Absorption chiller behaviour has been implemented in a new TRNSYS type 255 (nearly the same as existing type 107) based on manufacturer curves [6] . The model takes into account the energy balance, but not the chiller inertia nor other dynamic effects. Cooling tower fan speed is controlled by rejection circuit temperature. Solar energy passes trough a heat exchanger (95% efficiency) and heats the bottom of the storage tank. Its upper part is heated at 89°C by gas boiler in order to feed the absorption chiller at nominal point. No temperature control neither flow variation is provided on the hot water. Nominal power for absorption chiller is 105 kW for Paris and Stockholm, 150 kW for Lisbon.

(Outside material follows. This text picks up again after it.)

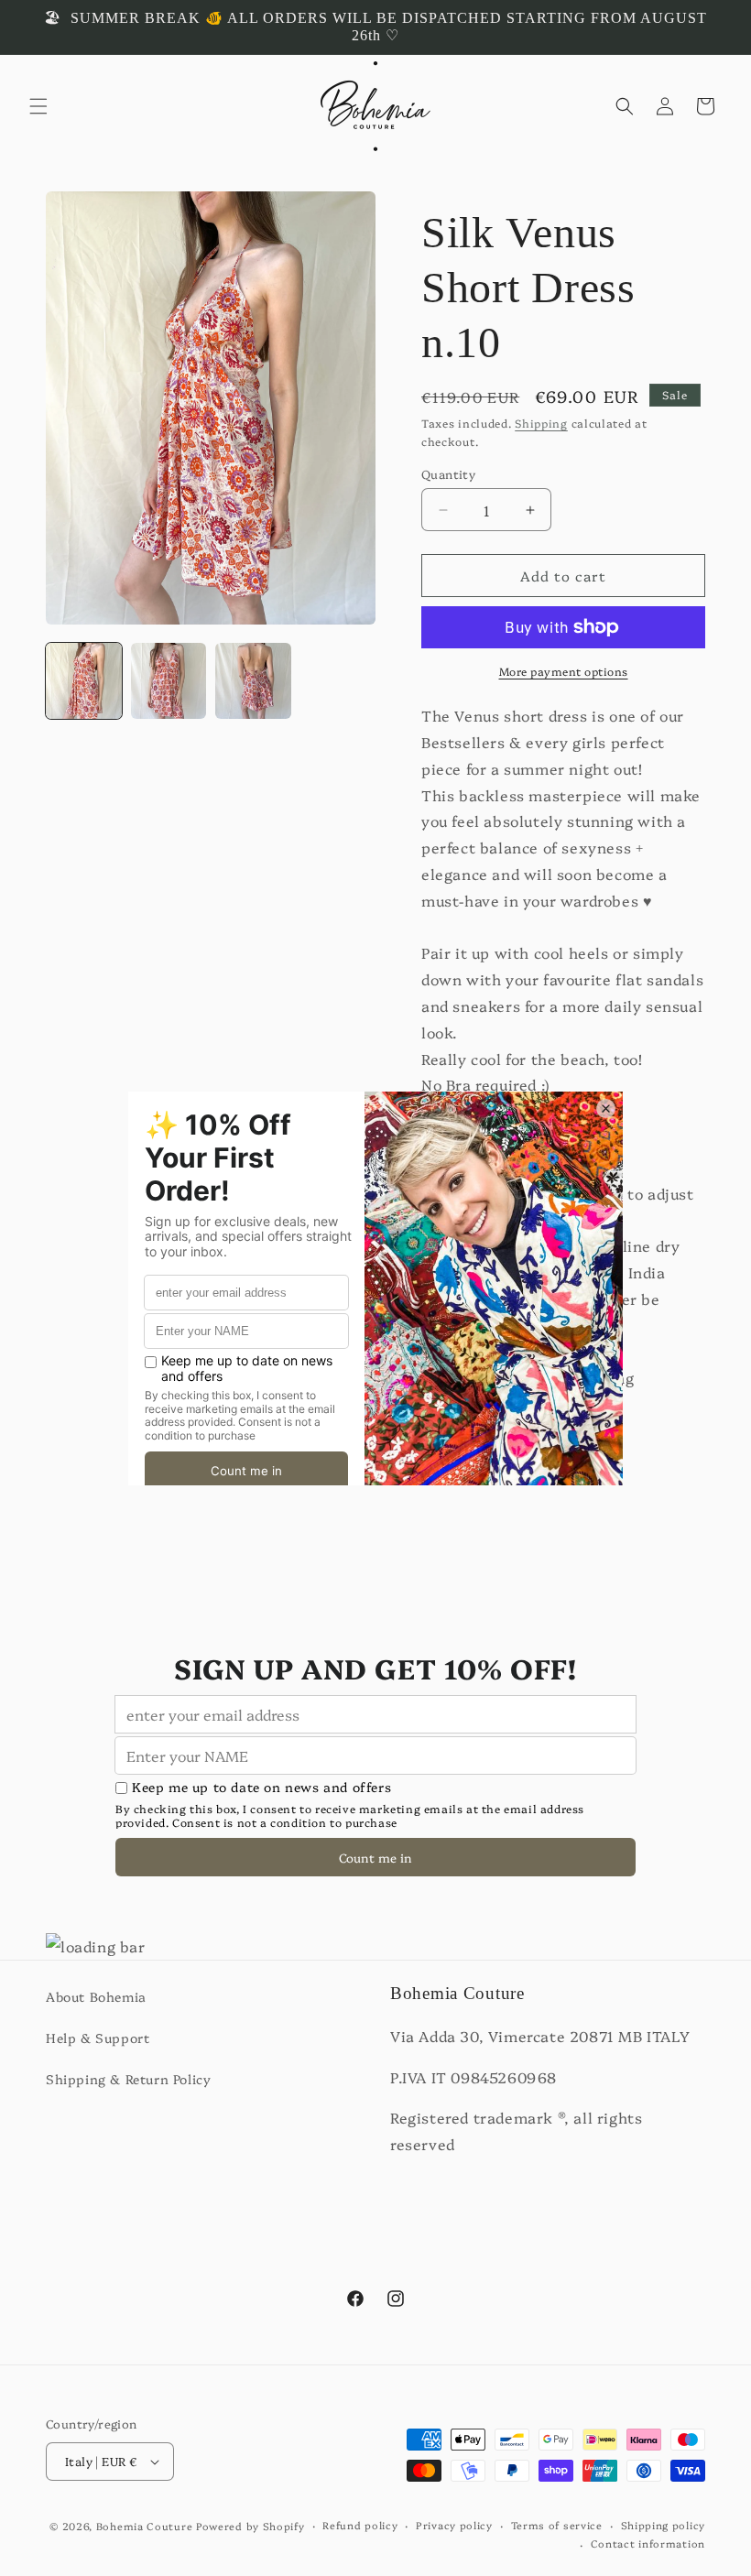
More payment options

The whole solar field has a net collector area of 427 m2 and the slope is optimized for each location. There are four rows (less than case 2 due to size of panels). Mass flow of the fluid has been chosen to 30 litres/(m2_coll_net_area hour) [7] . New auxiliaries’ consumptions have to be taken into account in this case. Common values are given by H.-M. Henning [8] : 0.02 kWhelec/kWhth for solar system, 0.03 kWhelec/kWhth for heat rejection, 0.01 kWhelec/kWhth for absorption chiller.

2. Results

2.1. Introduction

Hereafter are presented simulations results for each case and each location. They emphasize the energy consumption of building. Variable selection for presentation is based on reference book [9]; for example, primary energy savings are related to collector area. When converting net energy consumption in primary energy consumption, the selected coefficient is 2.5 for electricity and 1 for fossil fuels. These are legal values for Belgium. All values are given in kWh by building squared meter per year (building area is 15000 m2 for twelve floor, internal zones area is used), or other units if necessary.